MongoDB - Best practices

MongoDB


This article in Spanish.

MongoDB is an agile database that, thanks to its flexibility to change the document schemas, provides productivity, as well as scalability, performance and availability for its architecture and options that it provides when configuring a cluster.

Data Modeling

The decision among which data should be normalized and denormalized is important, so it is necessary to take some time to think about the way that best suits our needs. There are a variety of modeling strategies that can be used to read and write our data, both normalized and denormalized, such as one to few and one to many.

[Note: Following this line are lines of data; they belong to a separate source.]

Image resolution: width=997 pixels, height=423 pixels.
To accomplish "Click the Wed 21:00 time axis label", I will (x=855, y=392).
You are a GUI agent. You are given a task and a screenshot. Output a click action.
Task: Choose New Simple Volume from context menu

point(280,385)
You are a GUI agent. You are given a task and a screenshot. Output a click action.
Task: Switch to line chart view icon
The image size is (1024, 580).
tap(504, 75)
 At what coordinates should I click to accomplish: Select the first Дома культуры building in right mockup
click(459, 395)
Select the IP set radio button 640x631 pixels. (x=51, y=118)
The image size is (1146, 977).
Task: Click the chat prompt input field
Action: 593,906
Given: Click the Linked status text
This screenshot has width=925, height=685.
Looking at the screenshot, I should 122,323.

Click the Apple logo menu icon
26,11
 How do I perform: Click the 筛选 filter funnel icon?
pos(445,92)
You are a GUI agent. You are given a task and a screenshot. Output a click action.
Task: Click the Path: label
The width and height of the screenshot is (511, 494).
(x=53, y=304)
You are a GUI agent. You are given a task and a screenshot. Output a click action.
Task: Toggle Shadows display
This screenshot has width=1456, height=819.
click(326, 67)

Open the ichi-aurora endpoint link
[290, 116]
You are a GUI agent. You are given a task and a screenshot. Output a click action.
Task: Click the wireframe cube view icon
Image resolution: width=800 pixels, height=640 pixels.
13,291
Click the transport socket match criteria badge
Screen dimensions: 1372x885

An example of one to few, can be phone numbers of a contact, where it is possible to embed this directly in the document to which it belongs allowing edition and access in a single call:

{

  Name: 'Peter Pan',

  Ssn: '456-123-0987',

  Numbers: [

    {Name: 'Personal', number: '918-876-5199'},

    {Name: 'Home', number: '417-789-9995'}

  ]

}

In the case of one to many, you can have a few hundred or maximum thousands of an object related to a single object. We can see as an example the purchase invoice of a mini-market, where you have a collection of products with a unique identifier and another collection with purchase invoices, where we have:

Each product composed as follows:

{

  _id: ObjectId ( 'AAAA'),

  Number: 123,

  Name: 'Milk 1 lt',

  Price: 0.97

  Qty: 2

}

And each purchase invoice as follows:

{

  Date: '2016-11-24T22: 43: 03.288Z',

  Total: 39.64,

  Tax: 9.70,

  Products: [

    ObjectId ( 'AAAA'),

    ObjectId ( 'AABB'),

    // etc

  ]

}

We could get all the information in two queries, making a "join" at the application level:

Invoice = db.invoices.findOne ({number: 123});

Invoice_products = db.products.find ({_ id: {$ in: invoice.products}}.) ToArray ()

Adding Indices

Adding indexes allows search operations to be performed much faster. It should be taken into account that only one index per query is used, and that having many indexes may not benefit, so it is always good to analyze the behavior of the data before thinking about this point.

By default, Mongo creates a unique index for the '_id' field during the creation of the collection, this prevents the insertion of two documents with the same value in the '_id' field.

To create an index, the following statement is executed:

Db.collection_name.createindex ({fieldName: 1})

Where collection_name is the name of the collection and which allows us to make more efficient queries using the field field.

Use Replica Sets

Replica sets allow high availability through failover, meaning that if the primary node fails, another node will be chosen as the primary node and everything will continue to run without interruptions. It is important to keep in mind that replica sets are not backups. The reason is that a replica can not be protected from human error, for example, erasing a collection of data accidentally or deploying an erroneous version of an application.

Always back up your data

We all know the importance of backing up data, when deployed to production you must have a strategy to backup and restore backups for any kind of eventuality, such as data loss. With a small amount of data and an instance of Mongo you can use a couple of utilities provided by Mongo to work around this purpose: mongodump and mongorestore.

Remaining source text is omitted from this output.